Lembro-me que, em meados da segunda metade dos anos 1990, havia em Manaus a campanha "Eu Quero a Nota" promovida pela SEFAZ. A intenção era incentivar os consumidores a exigir a nota fiscal visando diminuir a sonegação. Como contrapartida, qualquer pessoa que reunisse R$ 150,00 em notas poderia trocá-las por um cupom que incluía um “raspadinha”, com a qual era possível ganhar prêmios diversos, e um “vale-show”, que poderia ser utilizado como ingresso para shows, teatros, cinemas, jogos de futebol, entre outros eventos. Este último foi amplamente utilizado. Por vezes, ficávamos mais de três horas na fila do Cine Chaplin para assistir um filme. A espera passava a ser parte da diversão com as interações que ali ocorriam: pessoas se conheciam, paqueras, situações engraçadas. Aquele parece ter sido o último suspiro dos cinemas no centro de Manaus. Depois disso, ir ao cinema passou a ser quase sinônimo de ir ao templo do consumo.
A decadência dos cinemas no centro e sua absorção pelos shoppings é um indicador da depreciação da área central nas cidades e das novas dinâmicas de consumo concentrado. Num shopping não se vai somente ao cinema. Alí é possível comer, comprar uma variedade de coisas e mesmo ir ao teatro, show ou uma festa. Não somente em Manaus, como também em várias cidades pelo Brasil, os prédios no centro onde funcionavam as salas ganham novas funcionalidades (em Manaus o antigo Cine Chaplin virou o Casablanca Pub) ou se tornam cinemas pornôs (como o caso do antigo Cine Renato Aragão, na Av. 10 de julho, também em Manaus) Estes últimos, por vezes, são apropriados como microterritorialidades para prostitutas, travestis entre outras “lumpem-minorias” como forma de garantir seu trabalho longe da discriminação e violência conforme bem descreve o Antropólogo Alexandre Vale no seu livro No escurinho do Cinema: cenas de um público implícito ilustrando o caso de Fortaleza/CE.

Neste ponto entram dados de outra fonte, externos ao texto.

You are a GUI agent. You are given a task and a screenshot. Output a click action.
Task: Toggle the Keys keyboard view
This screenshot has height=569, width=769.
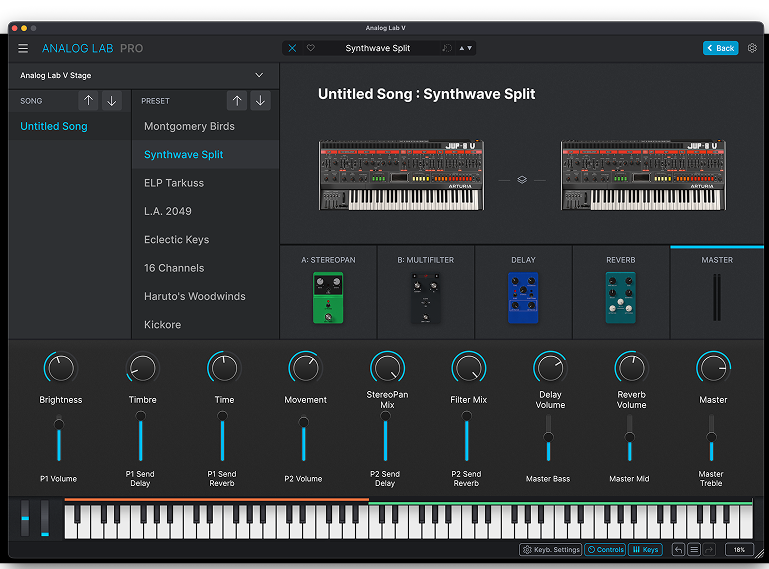pyautogui.click(x=645, y=550)
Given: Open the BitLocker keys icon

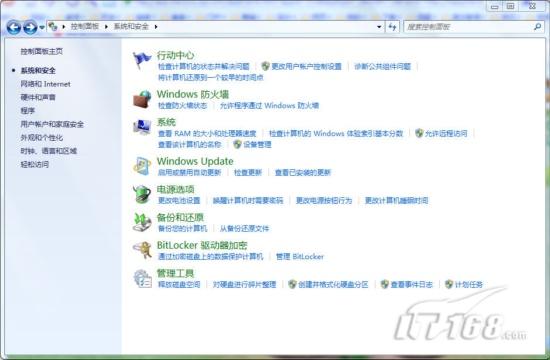Looking at the screenshot, I should point(142,250).
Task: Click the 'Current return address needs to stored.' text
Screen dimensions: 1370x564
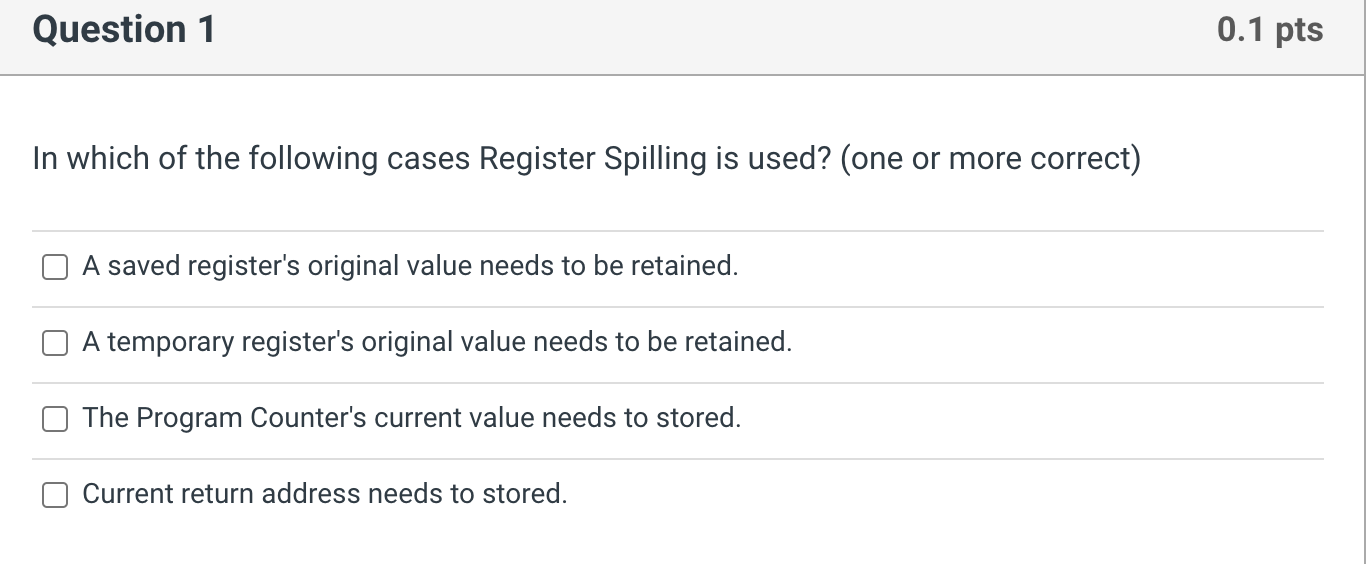Action: tap(325, 494)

Com o discurso asséptico de "revitalização da área central", que na verdade esconde uma estratégia para a reprodução do capital, é apregoado o resgate dessa simbólica porção espacial da cidade como uma forma de diminuir a marginalidade, ofertar opções de lazer para a população e promover o turismo. O poder público tem interesse nisso e vários são os motivos. Desde a higienização e regulamentação do espaço até uma facilitação para abertura de novos empreendimentos dos mais variados compõem as intenções. Existem programas do governo federal para “revitalização de áreas centrais”e mesmo específicos para reativação de cinemas via Ministério da Cultura. O planejamento urbano, ditado pelos interesses imobiliários, principalmente, visualiza nesse movimento oportunidades de novos mercados e, quase que somente isso, justifica a atenção prestada à área central.

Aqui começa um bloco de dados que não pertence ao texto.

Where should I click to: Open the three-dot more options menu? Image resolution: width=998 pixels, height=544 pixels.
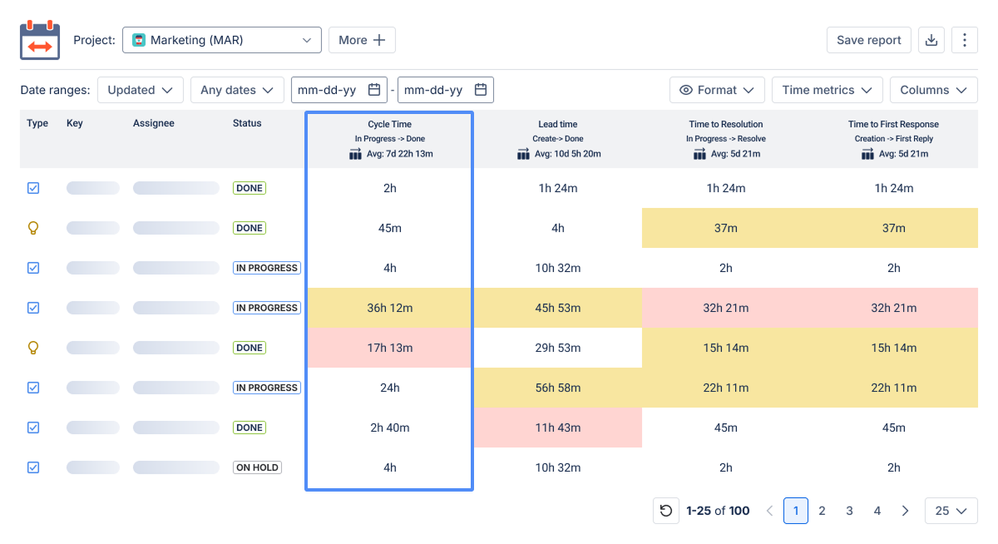tap(964, 40)
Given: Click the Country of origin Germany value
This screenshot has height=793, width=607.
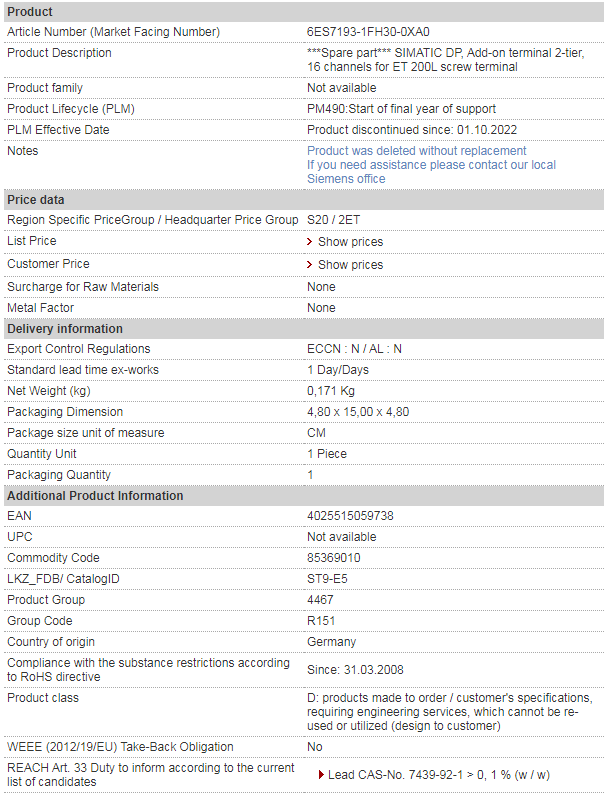Looking at the screenshot, I should pos(331,642).

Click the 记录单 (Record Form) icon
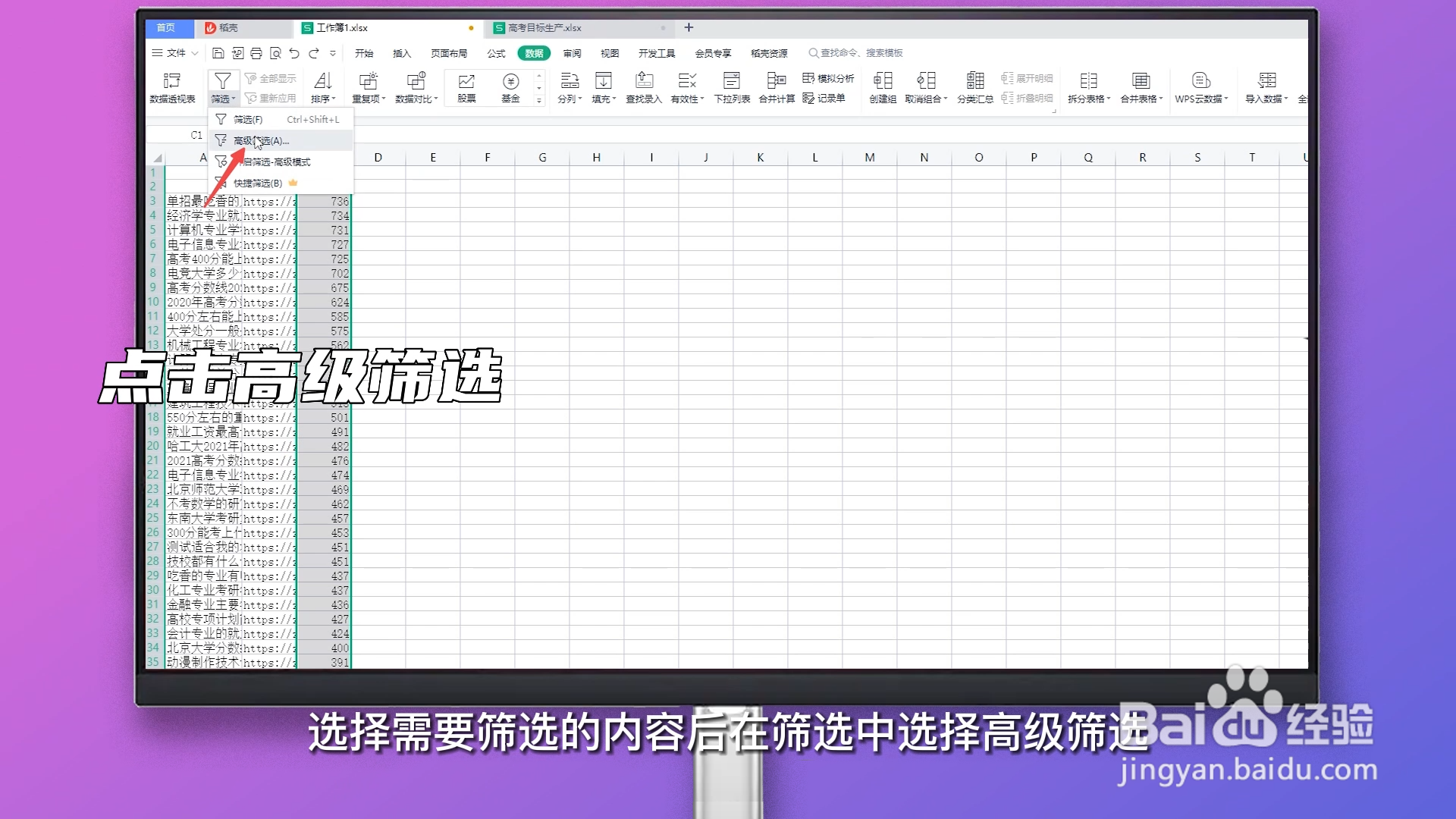827,98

O uso do espaço público deve, assim, estar sob a custódia do Estado que não reconhece formas alternativas de apropriação. Não tardará surgir em Manaus uma proposta de revitalização de um desses cinemas, talvez como forma de não ficar de fora desse movimento sob a alcunha do fomento à cultura, ao turismo e desenvolvimento urbano. Assim a paisagem da cidade vai se desenhando como num filme, onde ocorre a supressão/compressão de tempos e espaços. No tempo, a paisagem pretérita é revisitada e recriada no presente como se nada houvesse ocorrido entre as reformas de uma praça (por exemplo) e sua “revitalização”. Ignoram-se os aconteceres desse intervalo que marcaram pessoas que ali criaram seus lugares e não se identificarão uma paisagem extemporânea à sua vivência. No tocante ao espaço, tais quais alguns filmes que ocorrem em pouco cenários, privilegia-se alguns poucos pontos na área central para serem “luminosos” enquanto todos os demais continuam “opacos”. Induz-se, desse modo, que as tramas sociais que ocorrem na luminosidade sejam reconhecidamente morais e legais, enquanto tudo aquilo que se desdobra na opacidade está passível de reprovação, repressão e regulamentação. Segue-se, assim, comprimindo tempos, suprimindo espaços e ignorando vivências.
Manaus não é mesma. Na verdade, não existe o “mesma”. São tantas Manaus quanto variados forem seus olhares. Entretanto, se deixa predominar aqueles que, forçosamente, tentam manter a configuração do elenco entre os que a protagonizam (Estado e Capital), fazem participações especiais (turistas) e dos meros coadjuvantes (população, em sua maioria). Os cinemas estão totalmente sujeitos ao movimento da reprodução do espaço urbano marcado por conflitos. Seu retorno ao centro pode ser apenas um preciosismo nostálgico para o qual o Estado não tem o menor problema de participar ou via uma movimentação artístico-popular alternativa de revindicação do direito à cidade. Comercialmente, o centro perdeu para o o shopping e o cinema (comercial) é um dos indicadores disso. No entanto, essa pode ser a conjuntura propícia para que este seja apropriado pela população que poderá garantir outras lógicas para seu uso que não somente as do capital.
O papel (mesmo que não reciclado) do Estado nesse contexto está comprovado. Não sei se a SEFAZ alcançou seu objetivo fim de diminuir a inadimplência, mas a campanha garantiu acesso por parte da população à uma variedade e quantidade de eventos que dificilmente se repetirá. Essa iniciativa segurou os cinemas no centro por mais tempo com impactos significativos na dinâmica de lazer da cidade. Acredito que não precisamos de uma campanha semelhante para ressignificar o espaço central de Manaus e nem para reabrir cinemas. A cidade está cada vez mais distante do Centro. Talvez o impacto da abertura de salas de cinema nas zonas e/ou bairros da cidade seja bem maior e mais adequada considerando o objetivo de universalizar o acesso. Ao centro restaria ser a paisagem urbana síntese de todos: excluídos, incluídos e recluídos. O lugar de revisitação da geografia e história da cidade e de seus habitantes a serem exibidas em curta, média ou longa-metragem dependendo do quanto ainda restar das paisagens que dizem por si aquilo que não sabemos dizer por nós.